RelativityAs I hinted at, I got rid of the last pickup – codename Artsy – and have since moved on to another vehicle. I won’t mention make or model – I’m not going to do free advertising for some company when I’ve only had the vehicle a few days.

But I like it. This is what the article is about – because I told someone I visited today that they are now less far away with this vehicle.

They didn’t move. I didn’t move. The distance hadn’t changed. What I was driving had.

Artsy’s job was to create trails in the bush with me at the wheel. This she did well – so well, in fact, that I saw her on the way home and for a moment wondered what my pickup was doing there… when it’s not mine anymore. She looks well. 
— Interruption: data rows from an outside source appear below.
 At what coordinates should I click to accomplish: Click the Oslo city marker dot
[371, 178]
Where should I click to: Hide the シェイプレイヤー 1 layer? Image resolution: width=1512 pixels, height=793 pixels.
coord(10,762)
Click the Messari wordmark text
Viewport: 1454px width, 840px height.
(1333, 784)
However, things have changed and so the requirements of the vehicle have changed as well. And this one doesn’t have to go in the bush. Trails, maybe, but no more bush. Mainly, roads. Parking in the cities. And, finally, it’s not a manual transmission.

It’s a dual clutch transmission, which for the sake of people who don’t know enough about cars, is more efficient than a manual and as convenient as an automatic.

The air conditioning is awesome. The back up camera makes parking so much easier. The audio is so good stock, and plays my MP3s and more. The seat is comfortable.

And so, now, what used to be a long distance for me is a shorter distance – just like that. This is probably not news to a lot of people, but I’ve always sacrificed things.  The RX7s had their AC’s take out for weight reduction, Artsy had noisy mud tires, and so on, and so on. These were things that were necessary for the tasks at hand.

With this vehicle, I did not sacrifice. I ordered the pizza with everything on it. It has features I may never use.

But today I saw the value in that spontaneous simple statement, it dawned on me.
It dawned on me that relativity and the hierarchy of needs are related in the human experience – something I knew – but at a new depth.

And, after all, even the Spartan minimalist has to acknowledge that the new chariot is a worthy tool for the next part of my life.